Quando si dice vedere il dito e non la luna: se in tale situazione le persone non sviluppano una particolare fedeltà verso la propria cooperativa, se scappano appena possono, se non si affezionano al lavoro sociale, i committenti pubblici – che hanno con forza stimolato questa evoluzione – criticano severamente l’eccessivo turnover di personale nei servizi da loro appaltati, i dirigenti di cooperativa si rammaricano che i lavoratori di oggi non hanno più lo spirito di quelli di una volta, i sindacati provano a spuntare una qualche tutela aggiuntiva. Tutto inutile, tutto fuori luogo, evidentemente.

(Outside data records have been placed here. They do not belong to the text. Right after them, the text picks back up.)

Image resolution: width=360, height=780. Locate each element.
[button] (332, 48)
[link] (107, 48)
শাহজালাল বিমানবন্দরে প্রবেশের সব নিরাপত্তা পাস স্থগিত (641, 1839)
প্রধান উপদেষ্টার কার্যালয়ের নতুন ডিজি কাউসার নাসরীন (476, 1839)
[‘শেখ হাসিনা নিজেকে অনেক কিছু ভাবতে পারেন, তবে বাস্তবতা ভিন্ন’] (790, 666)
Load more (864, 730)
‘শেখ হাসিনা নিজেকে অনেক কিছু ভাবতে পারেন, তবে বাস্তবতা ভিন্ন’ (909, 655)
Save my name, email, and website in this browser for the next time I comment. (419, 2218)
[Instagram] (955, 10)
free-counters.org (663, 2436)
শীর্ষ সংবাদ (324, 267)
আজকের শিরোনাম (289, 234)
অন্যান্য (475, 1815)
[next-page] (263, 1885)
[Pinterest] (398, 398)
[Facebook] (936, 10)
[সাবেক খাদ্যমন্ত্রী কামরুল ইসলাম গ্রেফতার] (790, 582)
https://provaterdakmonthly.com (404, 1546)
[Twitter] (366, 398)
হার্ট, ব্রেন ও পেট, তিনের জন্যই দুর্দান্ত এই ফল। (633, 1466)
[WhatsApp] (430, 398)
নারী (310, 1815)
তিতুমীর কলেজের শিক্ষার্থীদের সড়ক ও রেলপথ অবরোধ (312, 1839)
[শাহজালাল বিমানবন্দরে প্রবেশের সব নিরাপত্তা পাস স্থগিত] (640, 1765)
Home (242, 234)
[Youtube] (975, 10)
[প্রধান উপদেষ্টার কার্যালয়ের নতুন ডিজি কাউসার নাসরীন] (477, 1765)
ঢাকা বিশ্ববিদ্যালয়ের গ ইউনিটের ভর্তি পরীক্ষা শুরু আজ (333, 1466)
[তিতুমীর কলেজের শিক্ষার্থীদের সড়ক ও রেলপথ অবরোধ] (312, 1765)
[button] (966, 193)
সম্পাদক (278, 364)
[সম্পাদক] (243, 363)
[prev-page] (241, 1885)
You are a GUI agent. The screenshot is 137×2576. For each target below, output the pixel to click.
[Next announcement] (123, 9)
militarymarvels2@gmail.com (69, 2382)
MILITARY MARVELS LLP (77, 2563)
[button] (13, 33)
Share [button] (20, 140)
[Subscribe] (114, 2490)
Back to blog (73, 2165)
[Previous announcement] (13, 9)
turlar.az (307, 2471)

Se il lavoro perde di senso, non vi è gratificazione economica che tenga. E questo non lo si afferma certo per auspicare una “iniezione di senso” che renda il lavoratore felice anche con remunerazioni misere, ma per evidenziare l’urgenza di riaprire una riflessione collettiva sul lavoro sociale. In altre parole, è difficile diventare (o permanere) “idealisti” laddove l’ingaggio è limitato ad un puzzle di incarichi prestazionali entro un contesto che si limita ad esprimere istanze riparative ed emergenziali. È quindi assolutamente doveroso quindi agire sul fronte di una maggiore retribuzione, ma questo diventa un elemento significativo nella misura in cui è uno degli elementi che cambiano l’ingaggio complessivo di chi opera nel sociale.

Si tratta di lavorare alla costruzione di un contesto in cui chi fa lavoro sociale 1) si senta parte protagonista di un progetto di cambiamento, 2) all’interno di un’organizzazione dove è valorizzato per la sua professionalità ma 3) ancor prima come attore di trasformazione 4) nell’ambito di welfare permeabile e ricettivo a nuovi stimoli e 5) non affetto da deliri manageriali. Tutto questo costituisce al tempo stesso una condizione necessaria (anche se purtroppo non sufficiente, vista la variabile costituita dalle scelte politiche) di sostenibilità dell’impresa sociale, perché rappresenta la base per costruire una legittimazione culturale dell’investimento nel lavoro sociale. In sostanza, si tratta di rivendicare l’accesso alle risorse non sulla base dell’essere fornitori (ruotabili) di personale (intercambiabile), ma dell’essere protagonisti riconoscibili di un progetto di trasformazione sociale. Ma si è consapevoli, d’altra parte, della distanza tra quanto qui affermato e una parte non trascurabile della realtà delle imprese sociali.

Forse la questione, oggi, è proprio questa. Non tanto la presenza di problemi e resistenze esterne, ma il fatto di averli introiettati, di essere giunti ad amare ciò che incatena, come l’animale cresciuto in cattività che, anche quando la gabbia viene aperta, vi permane per abitudine e per sicurezza. In un contesto pur anche difficile, ma in cui si vede una prospettiva di cambiamento, si profonde impegno e ci si mette in gioco a livello personale; dove al contrario la direzione è smarrita, ogni cosa perde di senso e ogni gratificazione diventa insufficiente.